Un giorno mi chiederanno di raccontarti. Di descriverti. 
E io non dirò chi eri. Ma dov'eri. 
Perché tu sei un Luogo. 
Un Luogo dove esiste tutto ciò che altrove non c'è.

Archivio 38

 


(Prima pubblicazione: 10 agosto 2014)

seconda stella














Statale uno.
Ciao. Mi chiamo Carlo. Sono il fratello del Re.  Mi è stato fatto dono di un piccolo regno,  su un'isola a forma di uomo, ma senza braccia né gambe. La testa ce l'avrebbe, ma se l'hanno presa i francesi.  Anche il mio feudo è particolare. Largo venti metri, lungo duecentoventi chilometri.

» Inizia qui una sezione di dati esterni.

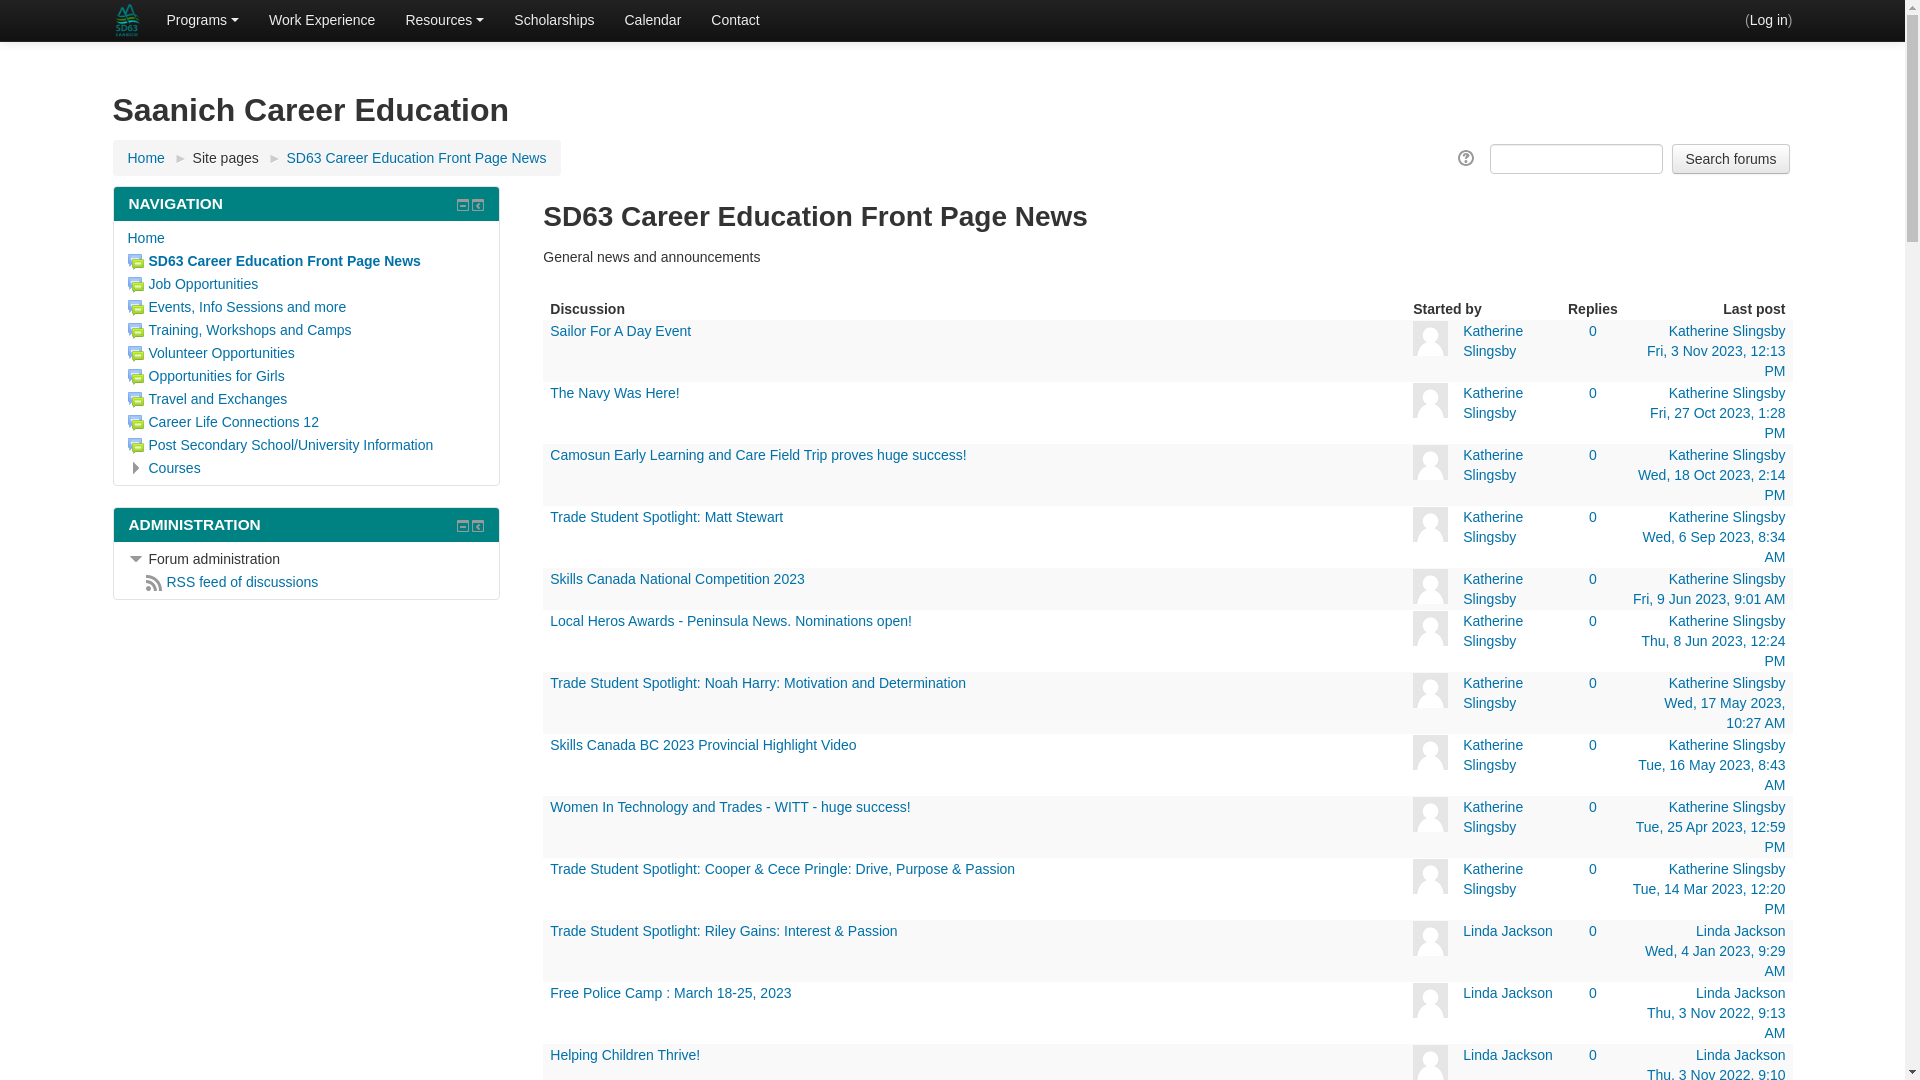 The image size is (1920, 1080). I want to click on 0, so click(1593, 1055).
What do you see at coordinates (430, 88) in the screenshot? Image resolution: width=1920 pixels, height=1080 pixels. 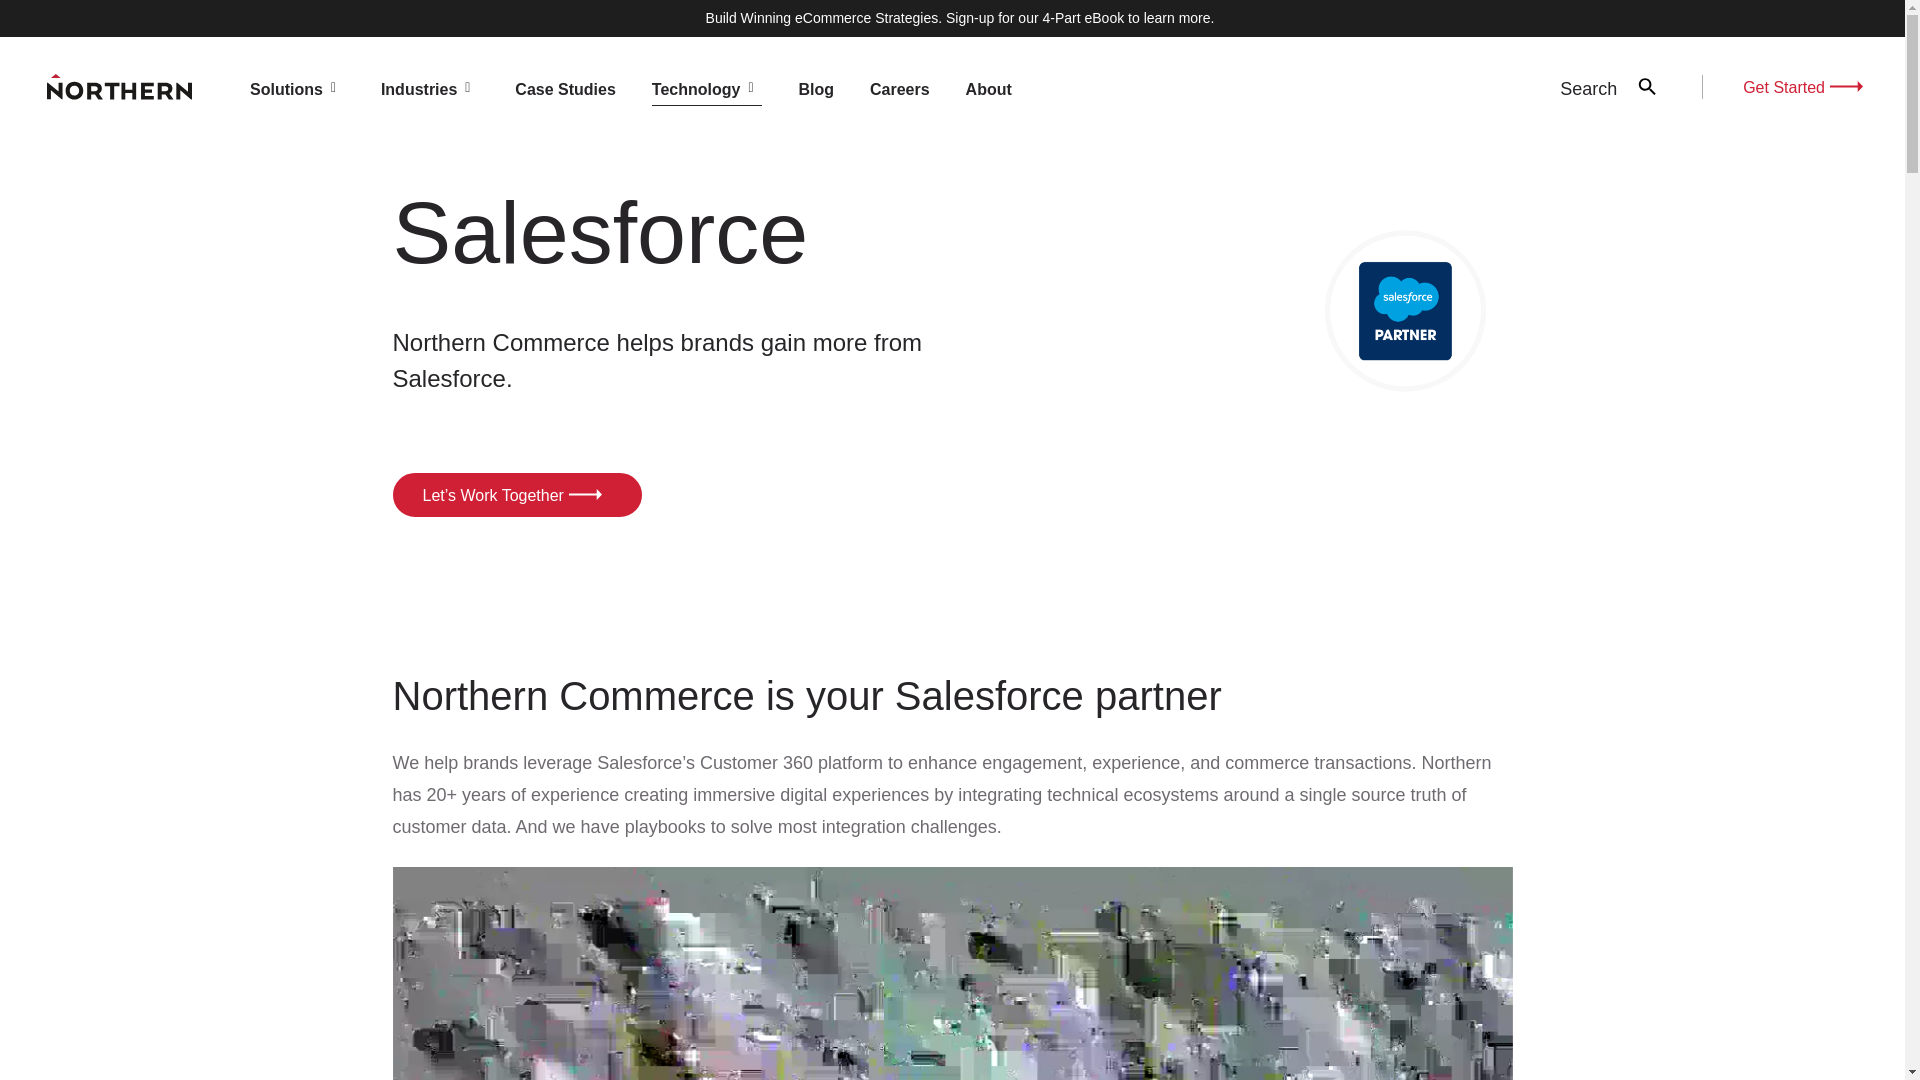 I see `Industries` at bounding box center [430, 88].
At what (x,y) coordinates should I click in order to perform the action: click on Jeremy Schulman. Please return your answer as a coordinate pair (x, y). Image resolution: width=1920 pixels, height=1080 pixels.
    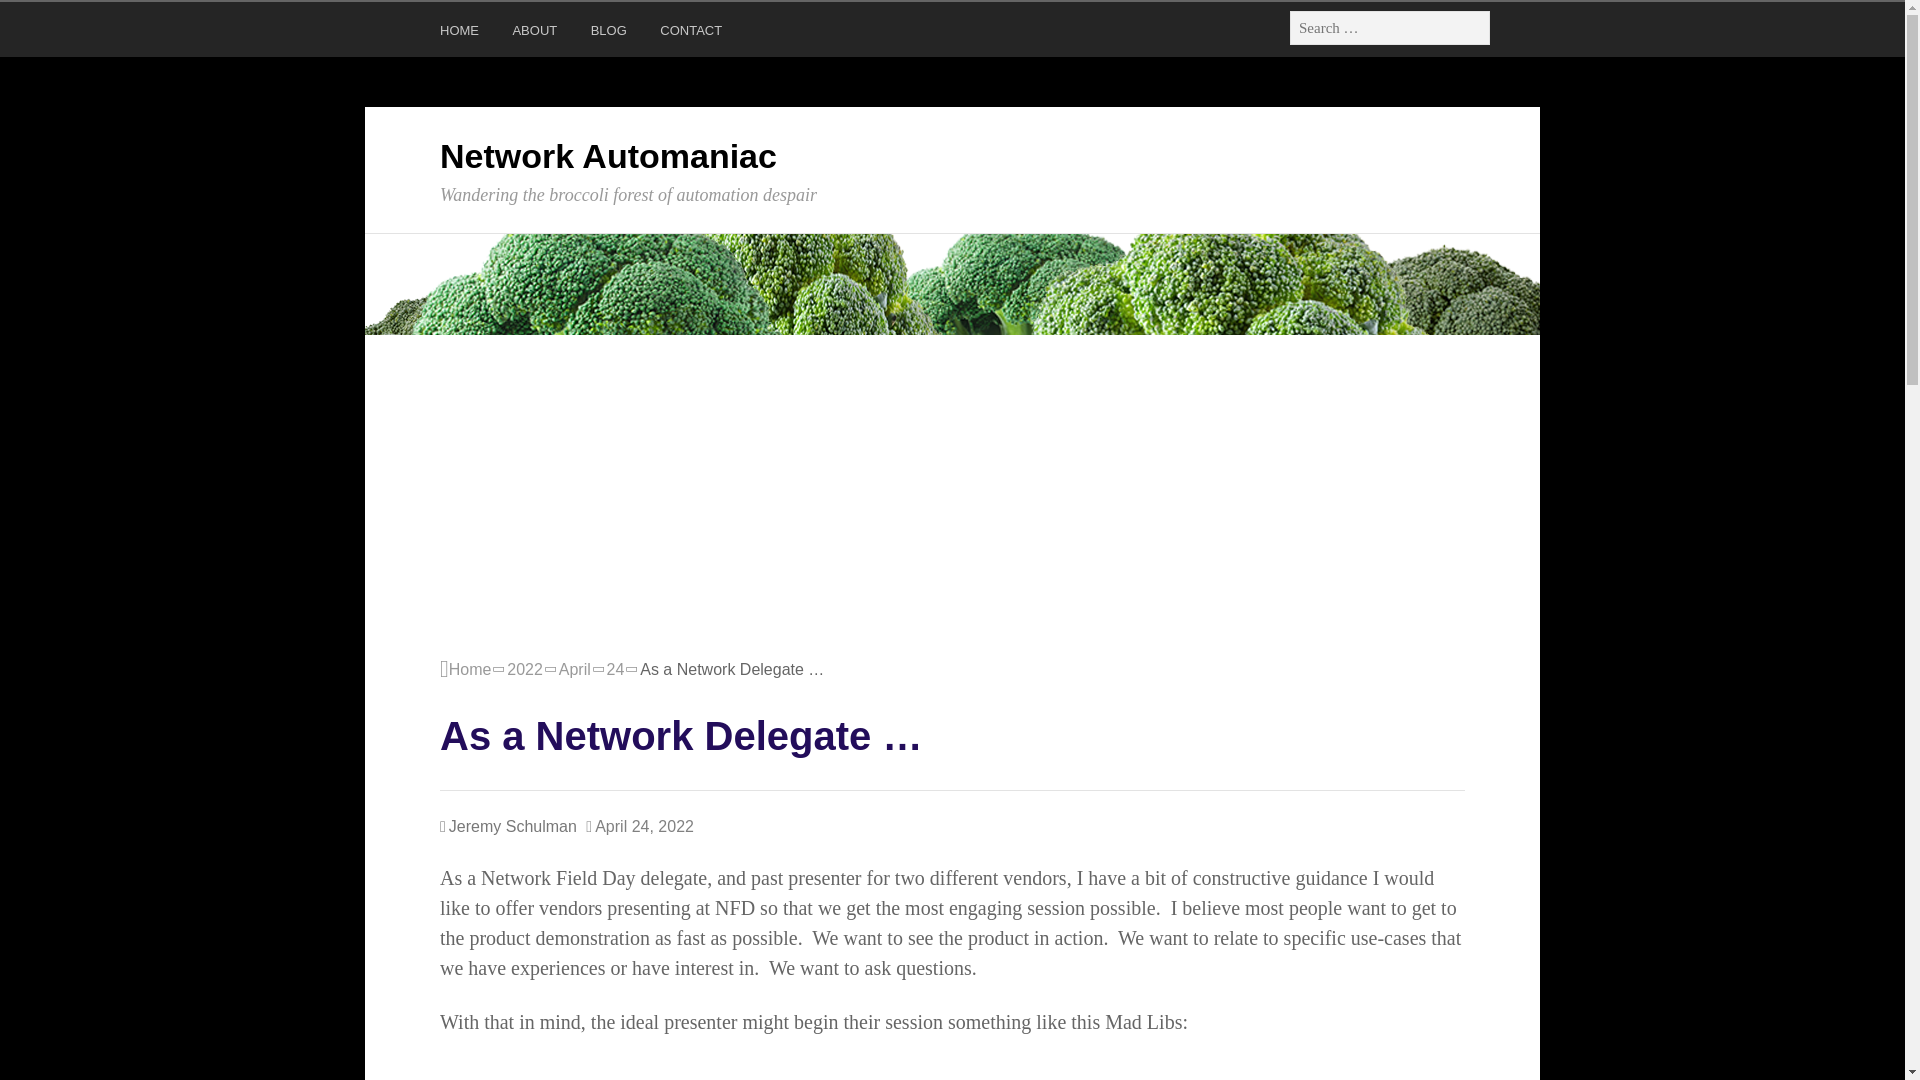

E siccome per uno di sangue reale, non è decoroso fare l'agricoltore, ci ho messo sopra della ghiaia, come la chiamano in Piemonte. Così, ogni giorno, un sacco di amici passano a trovarmi.
E io sono Felice.


venerdì 24 settembre 2021

Archivio 37


(Estratto da "Calendario del vento" - Prima pubblicazione  27 novembre 2016)


VE

Che lo vogliate o no, il venerdì è un giorno particolare. 
Scelgo con cura le parole. Ne misuro la lunghezza. Ne stimo la trasparenza e il colore, come si fa con i diamanti. Ne sento il peso, tenendole in mano. Perché non siano mai troppo pesanti. Né troppo poco. Perché, poggiate sul letto,  sprofondino leggermente, lasciando il loro segno incavato. Con la forma del desiderio.

















Archivio 36

 

(Prima pubblicazione 25 settembre 2017)

(Titolo originale "Archivio fotografico 2" - Estratto)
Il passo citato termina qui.